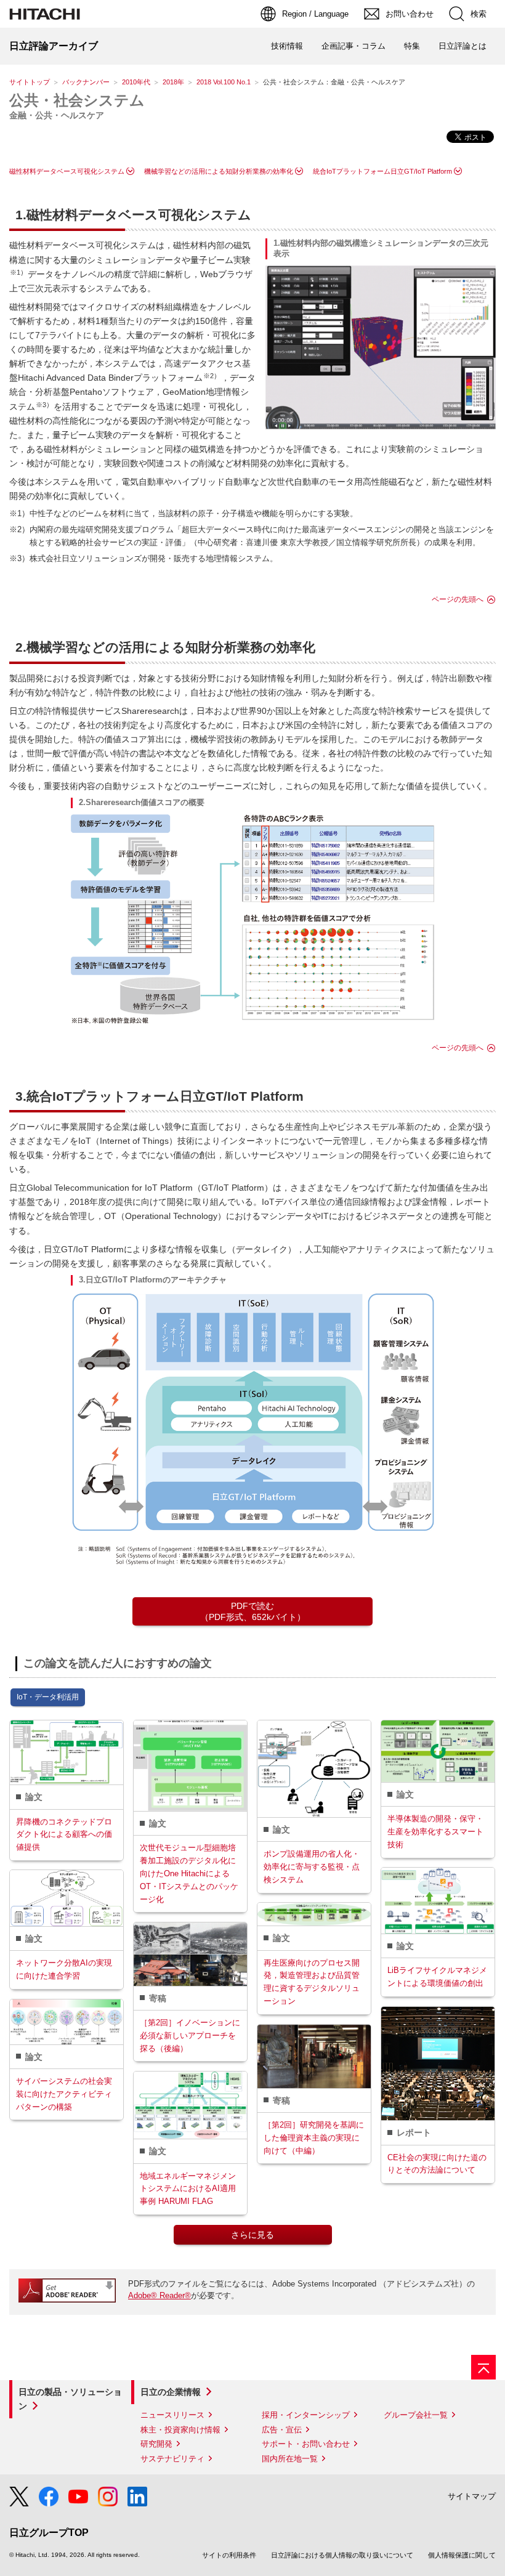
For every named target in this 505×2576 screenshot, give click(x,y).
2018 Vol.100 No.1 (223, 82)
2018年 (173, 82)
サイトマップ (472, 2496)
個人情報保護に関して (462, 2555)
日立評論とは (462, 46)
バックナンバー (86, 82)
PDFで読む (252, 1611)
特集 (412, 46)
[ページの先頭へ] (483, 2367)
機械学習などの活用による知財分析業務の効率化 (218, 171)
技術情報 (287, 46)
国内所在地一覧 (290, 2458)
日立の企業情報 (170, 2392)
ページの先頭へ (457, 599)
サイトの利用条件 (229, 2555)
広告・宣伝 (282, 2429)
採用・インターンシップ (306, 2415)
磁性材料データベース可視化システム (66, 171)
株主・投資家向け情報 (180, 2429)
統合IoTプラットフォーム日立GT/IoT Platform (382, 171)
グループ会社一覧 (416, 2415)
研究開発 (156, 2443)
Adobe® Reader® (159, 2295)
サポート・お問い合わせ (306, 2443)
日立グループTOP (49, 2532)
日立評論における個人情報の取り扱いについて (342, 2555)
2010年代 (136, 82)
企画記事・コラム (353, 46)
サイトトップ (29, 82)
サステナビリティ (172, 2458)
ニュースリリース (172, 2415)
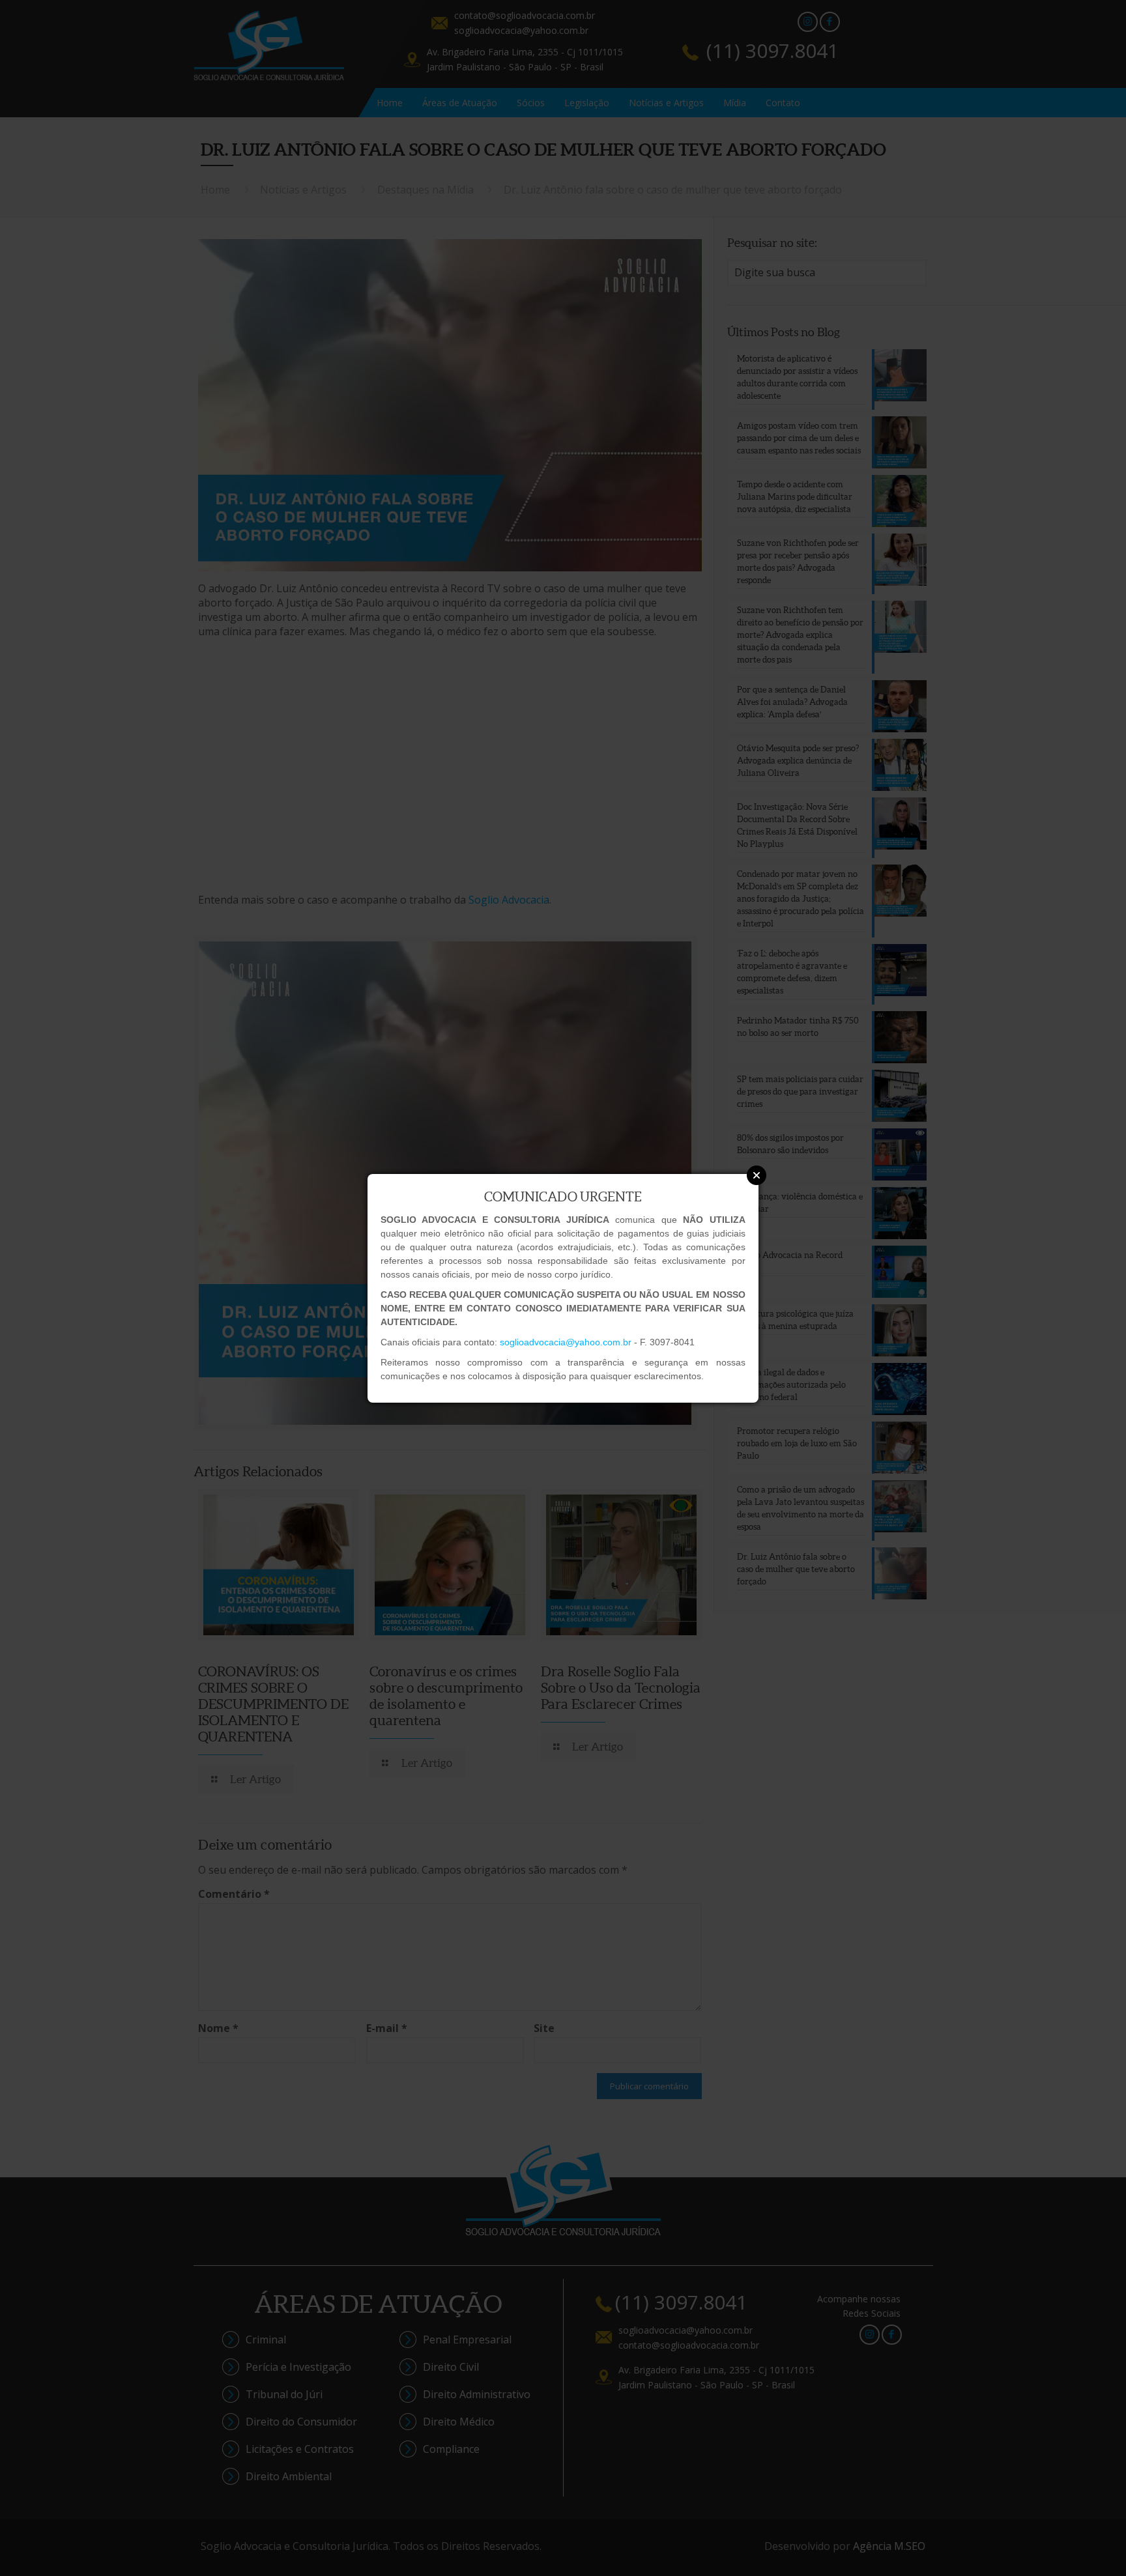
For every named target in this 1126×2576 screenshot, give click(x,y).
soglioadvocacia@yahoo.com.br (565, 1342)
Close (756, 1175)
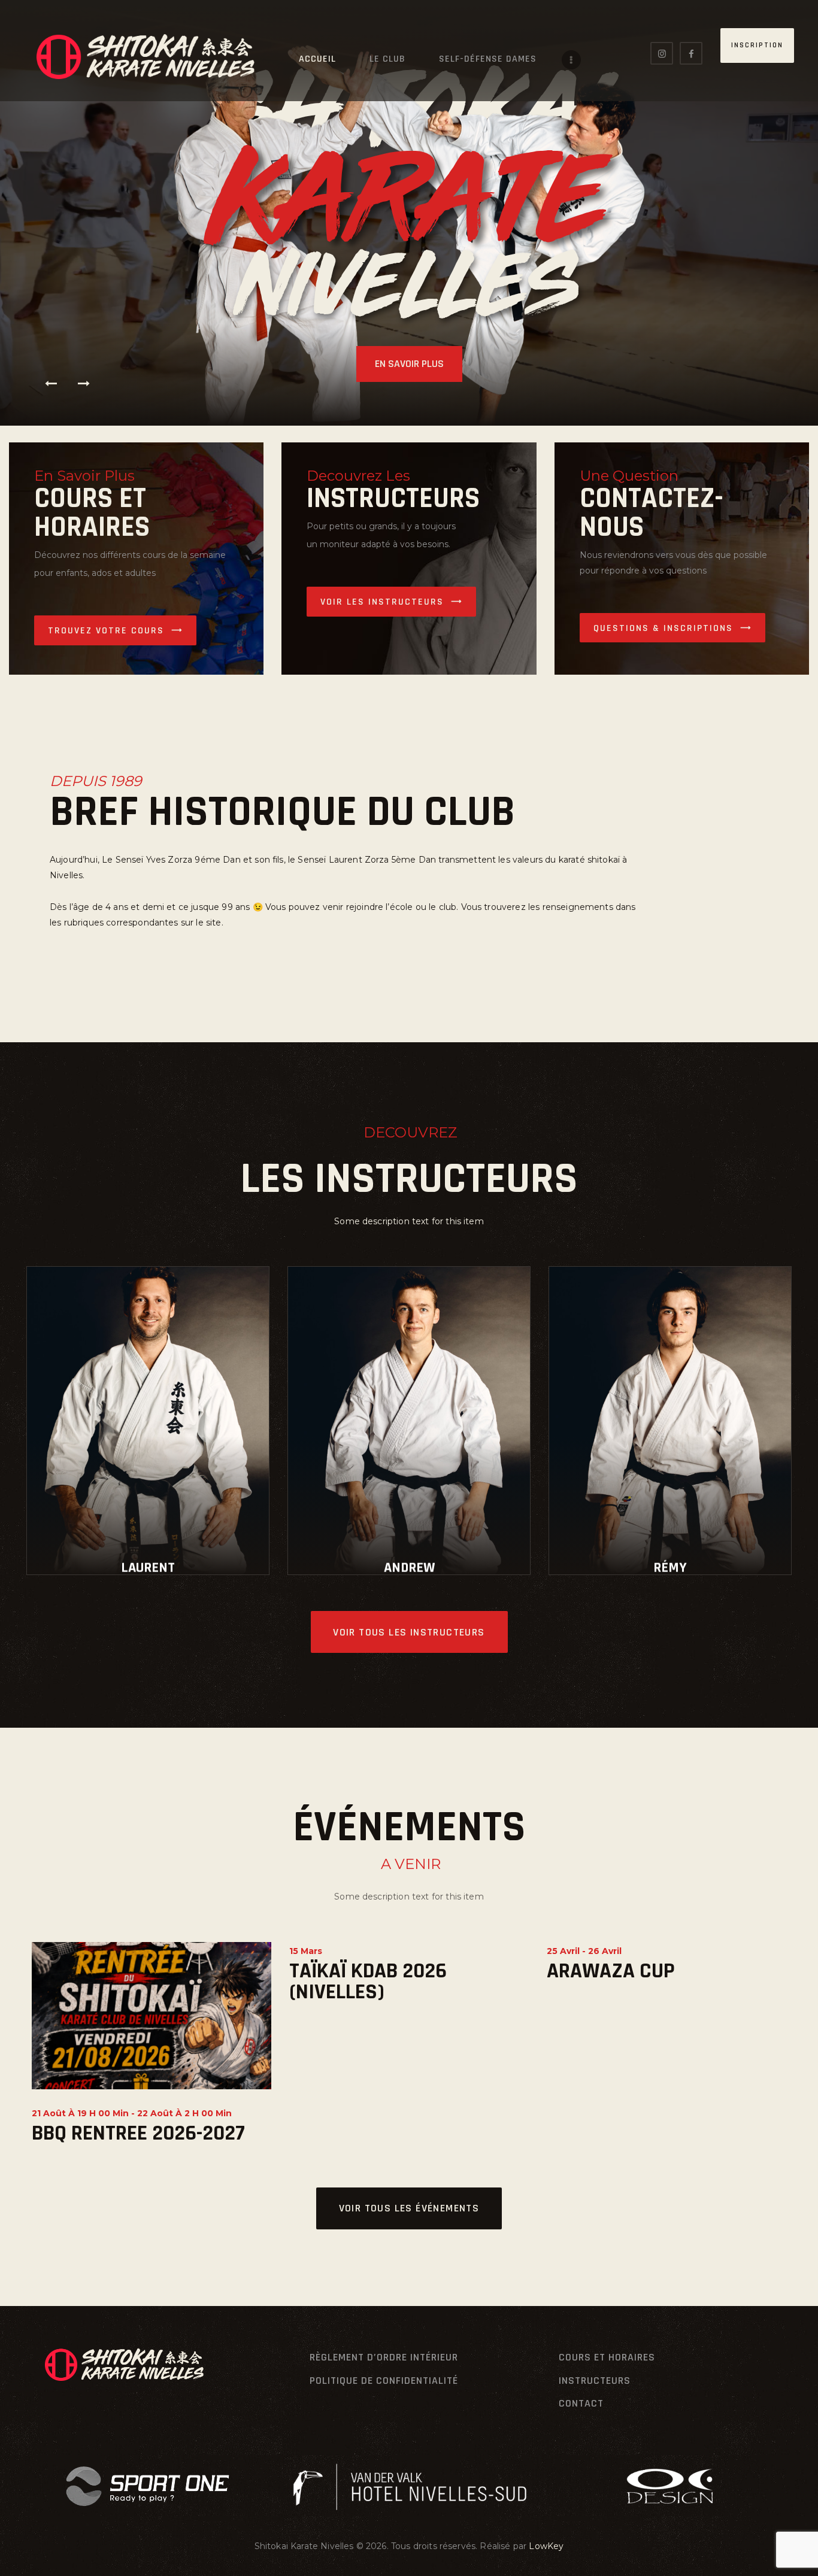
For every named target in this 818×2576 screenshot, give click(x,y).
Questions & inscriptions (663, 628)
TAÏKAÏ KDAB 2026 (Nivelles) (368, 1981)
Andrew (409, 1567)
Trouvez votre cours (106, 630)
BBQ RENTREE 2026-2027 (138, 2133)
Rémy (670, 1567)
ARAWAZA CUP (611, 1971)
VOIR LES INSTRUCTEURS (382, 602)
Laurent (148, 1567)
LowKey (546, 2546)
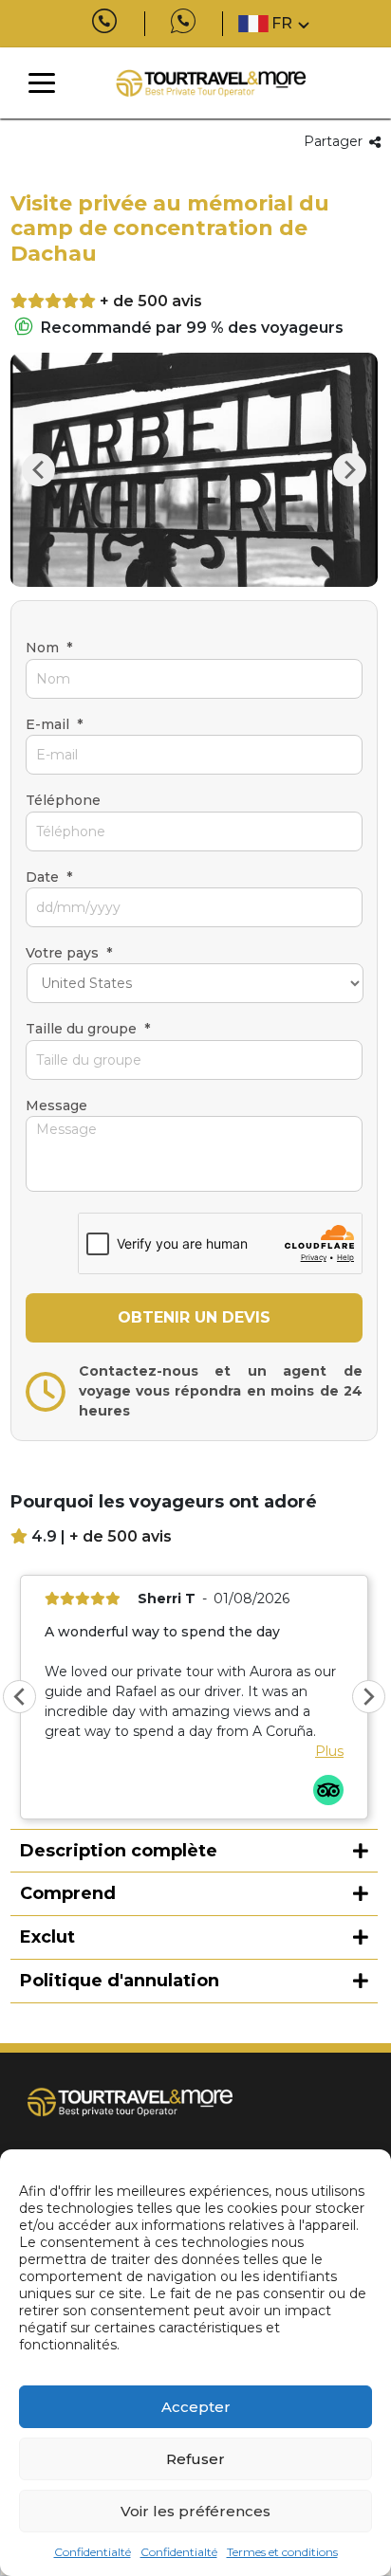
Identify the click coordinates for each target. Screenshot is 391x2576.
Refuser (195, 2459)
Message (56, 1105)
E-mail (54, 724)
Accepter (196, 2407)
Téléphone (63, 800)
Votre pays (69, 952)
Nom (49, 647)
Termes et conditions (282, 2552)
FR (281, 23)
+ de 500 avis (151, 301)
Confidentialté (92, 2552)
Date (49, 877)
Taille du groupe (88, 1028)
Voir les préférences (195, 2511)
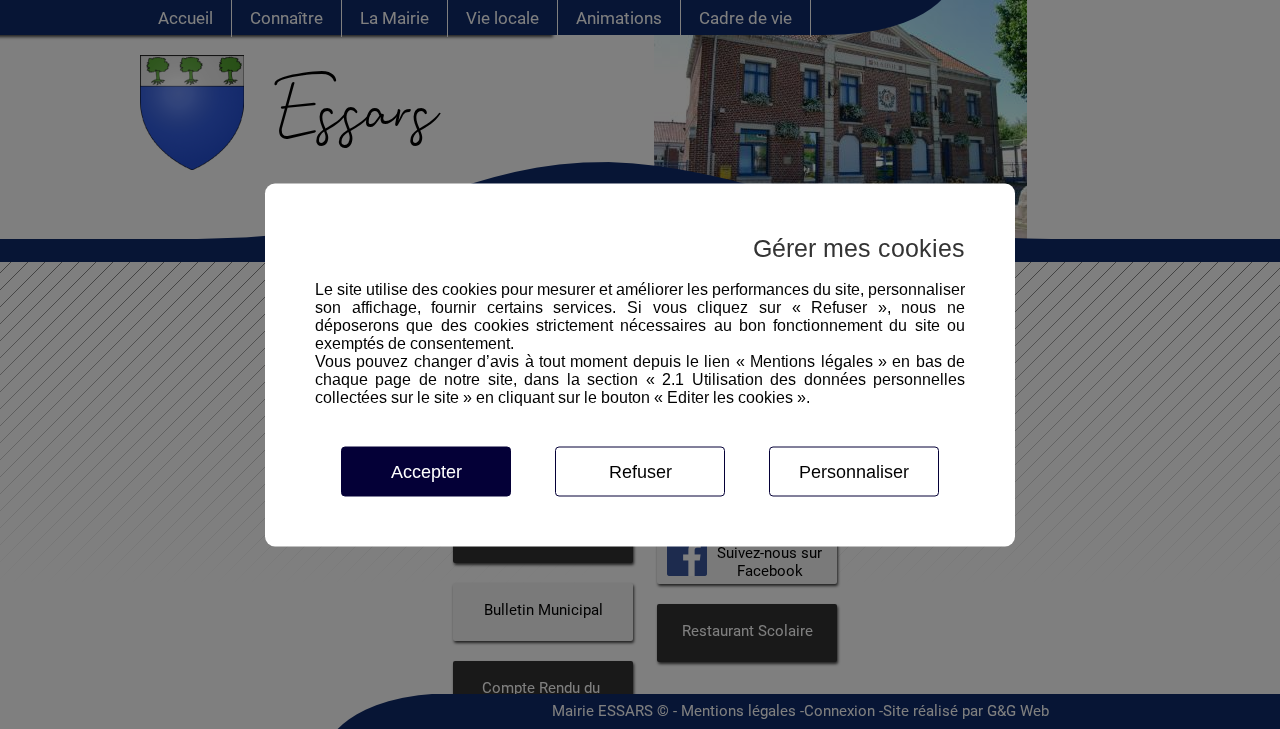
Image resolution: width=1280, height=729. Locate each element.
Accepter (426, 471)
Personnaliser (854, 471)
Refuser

● TASK REQUIREMENTS
Every line of the entries above that holds "target" should be copied out.

● SOLUTION
For every named target in this 505×2576 screenshot, give click(x,y).
For every named target in this 1126×2576 screenshot, give click(x,y).
For every named target in this 818×2576 screenshot, give click(x,y).
Identify the click coordinates for each target. Screenshot is 391x2576.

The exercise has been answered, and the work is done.